Digamos que tenemos esto:
model2 <- lmer(milk.amount~(1|cow), data=milk, REML=FALSE)
model1 <- lmer(milk.amount~(1|cow), data=milk)
summary(model2)
Linear mixed model fit by maximum likelihood ['lmerMod']
Formula: milk.amount ~ (1 | cow)
Data: milk
AIC BIC logLik deviance df.resid
186.5 191.6 -90.2 180.5 37
Scaled residuals:
Min 1Q Median 3Q Max
-2.0244 -0.4104 0.1795 0.6621 1.3879
Random effects:
Groups Name Variance Std.Dev.
cow (Intercept) 6.755 2.599
Residual 2.999 1.732
Number of obs: 40, groups: cow, 10
Fixed effects:
Estimate Std. Error t value
(Intercept) 27.0150 0.8663 31.18
entonces
summary(model1)
Linear mixed model fit by REML ['lmerMod']

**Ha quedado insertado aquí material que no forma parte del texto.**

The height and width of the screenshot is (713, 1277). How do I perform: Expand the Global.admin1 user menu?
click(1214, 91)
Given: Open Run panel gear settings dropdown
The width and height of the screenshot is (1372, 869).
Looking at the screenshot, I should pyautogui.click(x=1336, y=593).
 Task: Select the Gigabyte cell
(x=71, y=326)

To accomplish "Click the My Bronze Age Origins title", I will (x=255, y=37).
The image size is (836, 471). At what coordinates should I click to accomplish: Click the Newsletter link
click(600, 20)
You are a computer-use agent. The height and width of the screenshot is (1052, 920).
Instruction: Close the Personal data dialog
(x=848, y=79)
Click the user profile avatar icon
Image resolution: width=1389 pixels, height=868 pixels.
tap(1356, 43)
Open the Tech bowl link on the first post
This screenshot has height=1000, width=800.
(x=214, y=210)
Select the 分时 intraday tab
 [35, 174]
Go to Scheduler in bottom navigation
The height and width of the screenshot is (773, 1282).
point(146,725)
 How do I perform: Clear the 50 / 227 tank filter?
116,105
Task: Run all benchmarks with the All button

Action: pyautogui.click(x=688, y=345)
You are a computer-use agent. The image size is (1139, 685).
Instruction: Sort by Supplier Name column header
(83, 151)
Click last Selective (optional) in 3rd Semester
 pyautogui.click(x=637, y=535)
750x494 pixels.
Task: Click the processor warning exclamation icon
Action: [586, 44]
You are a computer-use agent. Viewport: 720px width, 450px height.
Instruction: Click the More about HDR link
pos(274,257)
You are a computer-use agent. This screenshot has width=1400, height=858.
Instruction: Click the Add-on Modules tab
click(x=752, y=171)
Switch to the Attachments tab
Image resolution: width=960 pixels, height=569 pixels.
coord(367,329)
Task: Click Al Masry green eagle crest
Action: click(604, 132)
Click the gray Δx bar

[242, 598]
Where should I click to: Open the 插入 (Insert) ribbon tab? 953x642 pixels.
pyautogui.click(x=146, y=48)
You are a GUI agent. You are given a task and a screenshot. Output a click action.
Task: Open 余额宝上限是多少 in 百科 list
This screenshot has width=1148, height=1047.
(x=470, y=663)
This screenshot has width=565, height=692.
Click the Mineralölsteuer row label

Formula: milk.amount ~ (1 | cow)
Data: milk
REML criterion at convergence: 178.9
Scaled residuals:
Min 1Q Median 3Q Max
-1.9981 -0.4136 0.1775 0.6561 1.4021
Random effects:
Groups Name Variance Std.Dev.
cow (Intercept) 7.589 2.755
Residual 3.000 1.732
Number of obs: 40, groups: cow, 10
Fixed effects:
Estimate Std. Error t value
(Intercept) 27.0150 0.9132 29.58
¿Por qué el modelo 1 (con REML) no muestra los coeficientes AIC, BIC, logLik, desviación? ¿Es posible que se deba a algún tipo de dependencia del software?